WORK REQUIRED:
Please give the listing underneath again, exactly as shown.

===============

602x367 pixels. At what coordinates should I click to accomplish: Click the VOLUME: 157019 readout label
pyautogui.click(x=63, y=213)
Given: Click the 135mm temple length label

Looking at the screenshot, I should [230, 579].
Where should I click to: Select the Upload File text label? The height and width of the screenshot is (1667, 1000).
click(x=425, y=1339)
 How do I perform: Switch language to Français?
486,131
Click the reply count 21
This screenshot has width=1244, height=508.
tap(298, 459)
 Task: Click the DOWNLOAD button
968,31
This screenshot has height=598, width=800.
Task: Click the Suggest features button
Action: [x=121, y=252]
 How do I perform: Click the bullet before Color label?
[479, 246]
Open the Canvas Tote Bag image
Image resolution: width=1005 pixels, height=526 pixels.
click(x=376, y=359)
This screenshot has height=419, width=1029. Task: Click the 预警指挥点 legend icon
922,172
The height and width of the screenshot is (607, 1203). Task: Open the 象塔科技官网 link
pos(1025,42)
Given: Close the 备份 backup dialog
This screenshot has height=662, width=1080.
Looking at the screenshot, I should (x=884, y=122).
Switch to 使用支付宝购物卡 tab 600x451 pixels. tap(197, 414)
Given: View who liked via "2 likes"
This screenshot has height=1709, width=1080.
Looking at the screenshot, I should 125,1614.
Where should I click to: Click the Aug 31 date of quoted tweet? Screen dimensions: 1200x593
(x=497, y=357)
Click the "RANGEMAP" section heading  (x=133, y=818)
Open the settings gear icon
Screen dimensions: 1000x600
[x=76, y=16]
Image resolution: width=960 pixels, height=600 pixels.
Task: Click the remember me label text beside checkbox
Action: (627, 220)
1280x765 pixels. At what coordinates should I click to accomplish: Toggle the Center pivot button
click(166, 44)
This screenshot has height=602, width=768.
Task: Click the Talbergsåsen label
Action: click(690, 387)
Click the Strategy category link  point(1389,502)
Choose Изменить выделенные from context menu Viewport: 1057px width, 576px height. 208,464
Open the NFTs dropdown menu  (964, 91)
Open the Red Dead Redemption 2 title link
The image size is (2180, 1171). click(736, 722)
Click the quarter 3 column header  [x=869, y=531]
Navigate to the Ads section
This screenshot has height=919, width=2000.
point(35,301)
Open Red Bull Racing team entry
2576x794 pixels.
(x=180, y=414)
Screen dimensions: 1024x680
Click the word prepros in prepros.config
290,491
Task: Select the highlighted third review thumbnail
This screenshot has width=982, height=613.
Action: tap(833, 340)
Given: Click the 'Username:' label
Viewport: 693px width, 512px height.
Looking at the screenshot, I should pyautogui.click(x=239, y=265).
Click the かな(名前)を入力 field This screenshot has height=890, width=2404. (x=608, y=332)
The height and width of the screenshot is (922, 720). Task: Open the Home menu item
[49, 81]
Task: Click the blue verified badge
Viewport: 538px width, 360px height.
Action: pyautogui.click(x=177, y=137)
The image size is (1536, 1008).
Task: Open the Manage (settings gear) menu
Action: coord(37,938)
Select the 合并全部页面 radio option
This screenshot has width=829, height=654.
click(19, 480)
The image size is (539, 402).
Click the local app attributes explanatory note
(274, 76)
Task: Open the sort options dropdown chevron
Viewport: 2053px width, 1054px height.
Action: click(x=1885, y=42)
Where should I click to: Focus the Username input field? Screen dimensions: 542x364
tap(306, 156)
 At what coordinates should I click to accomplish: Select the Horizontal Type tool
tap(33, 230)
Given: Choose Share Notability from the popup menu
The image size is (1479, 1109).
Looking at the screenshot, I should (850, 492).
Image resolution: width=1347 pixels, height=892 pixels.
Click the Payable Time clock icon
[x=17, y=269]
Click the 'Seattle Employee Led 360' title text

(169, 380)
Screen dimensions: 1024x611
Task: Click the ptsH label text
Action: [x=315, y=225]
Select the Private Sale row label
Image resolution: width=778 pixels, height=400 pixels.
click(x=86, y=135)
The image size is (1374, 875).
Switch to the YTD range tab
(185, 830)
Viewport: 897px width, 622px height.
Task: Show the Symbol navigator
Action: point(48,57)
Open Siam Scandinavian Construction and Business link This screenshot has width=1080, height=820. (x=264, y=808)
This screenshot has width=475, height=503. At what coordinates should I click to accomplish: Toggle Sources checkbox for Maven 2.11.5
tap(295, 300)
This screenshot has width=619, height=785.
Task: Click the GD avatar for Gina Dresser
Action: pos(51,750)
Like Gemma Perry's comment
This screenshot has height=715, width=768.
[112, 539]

===============

TASK ANSWER:
602x367 pixels. At what coordinates should I click to accomplish: Click the VOLUME: 157019 readout label
pyautogui.click(x=63, y=213)
Given: Click the 135mm temple length label

Looking at the screenshot, I should [230, 579].
Where should I click to: Select the Upload File text label? The height and width of the screenshot is (1667, 1000).
click(x=425, y=1339)
 How do I perform: Switch language to Français?
486,131
Click the reply count 21
This screenshot has width=1244, height=508.
tap(298, 459)
 Task: Click the DOWNLOAD button
968,31
This screenshot has height=598, width=800.
Task: Click the Suggest features button
Action: [x=121, y=252]
 How do I perform: Click the bullet before Color label?
[479, 246]
Open the Canvas Tote Bag image
Image resolution: width=1005 pixels, height=526 pixels.
click(x=376, y=359)
This screenshot has height=419, width=1029. Task: Click the 预警指挥点 legend icon
922,172
The height and width of the screenshot is (607, 1203). Task: Open the 象塔科技官网 link
pos(1025,42)
Given: Close the 备份 backup dialog
This screenshot has height=662, width=1080.
Looking at the screenshot, I should (x=884, y=122).
Switch to 使用支付宝购物卡 tab 600x451 pixels. tap(197, 414)
Given: View who liked via "2 likes"
This screenshot has height=1709, width=1080.
Looking at the screenshot, I should 125,1614.
Where should I click to: Click the Aug 31 date of quoted tweet? Screen dimensions: 1200x593
(x=497, y=357)
Click the "RANGEMAP" section heading  (x=133, y=818)
Open the settings gear icon
Screen dimensions: 1000x600
[x=76, y=16]
Image resolution: width=960 pixels, height=600 pixels.
Task: Click the remember me label text beside checkbox
Action: (627, 220)
1280x765 pixels. At what coordinates should I click to accomplish: Toggle the Center pivot button
click(166, 44)
This screenshot has height=602, width=768.
Task: Click the Talbergsåsen label
Action: click(690, 387)
Click the Strategy category link  point(1389,502)
Choose Изменить выделенные from context menu Viewport: 1057px width, 576px height. 208,464
Open the NFTs dropdown menu  (964, 91)
Open the Red Dead Redemption 2 title link
The image size is (2180, 1171). click(736, 722)
Click the quarter 3 column header  [x=869, y=531]
Navigate to the Ads section
This screenshot has height=919, width=2000.
point(35,301)
Open Red Bull Racing team entry
2576x794 pixels.
(x=180, y=414)
Screen dimensions: 1024x680
Click the word prepros in prepros.config
290,491
Task: Select the highlighted third review thumbnail
This screenshot has width=982, height=613.
Action: tap(833, 340)
Given: Click the 'Username:' label
Viewport: 693px width, 512px height.
Looking at the screenshot, I should pyautogui.click(x=239, y=265).
Click the かな(名前)を入力 field This screenshot has height=890, width=2404. (x=608, y=332)
The height and width of the screenshot is (922, 720). Task: Open the Home menu item
[49, 81]
Task: Click the blue verified badge
Viewport: 538px width, 360px height.
Action: pyautogui.click(x=177, y=137)
The image size is (1536, 1008).
Task: Open the Manage (settings gear) menu
Action: coord(37,938)
Select the 合并全部页面 radio option
This screenshot has width=829, height=654.
click(19, 480)
The image size is (539, 402).
Click the local app attributes explanatory note
(274, 76)
Task: Open the sort options dropdown chevron
Viewport: 2053px width, 1054px height.
Action: click(x=1885, y=42)
Where should I click to: Focus the Username input field? Screen dimensions: 542x364
tap(306, 156)
 At what coordinates should I click to accomplish: Select the Horizontal Type tool
tap(33, 230)
Given: Choose Share Notability from the popup menu
The image size is (1479, 1109).
Looking at the screenshot, I should (850, 492).
Image resolution: width=1347 pixels, height=892 pixels.
Click the Payable Time clock icon
[x=17, y=269]
Click the 'Seattle Employee Led 360' title text

(169, 380)
Screen dimensions: 1024x611
Task: Click the ptsH label text
Action: [x=315, y=225]
Select the Private Sale row label
Image resolution: width=778 pixels, height=400 pixels.
click(x=86, y=135)
The image size is (1374, 875).
Switch to the YTD range tab
(185, 830)
Viewport: 897px width, 622px height.
Task: Show the Symbol navigator
Action: point(48,57)
Open Siam Scandinavian Construction and Business link This screenshot has width=1080, height=820. (x=264, y=808)
This screenshot has width=475, height=503. At what coordinates should I click to accomplish: Toggle Sources checkbox for Maven 2.11.5
tap(295, 300)
This screenshot has width=619, height=785.
Task: Click the GD avatar for Gina Dresser
Action: pos(51,750)
Like Gemma Perry's comment
This screenshot has height=715, width=768.
[112, 539]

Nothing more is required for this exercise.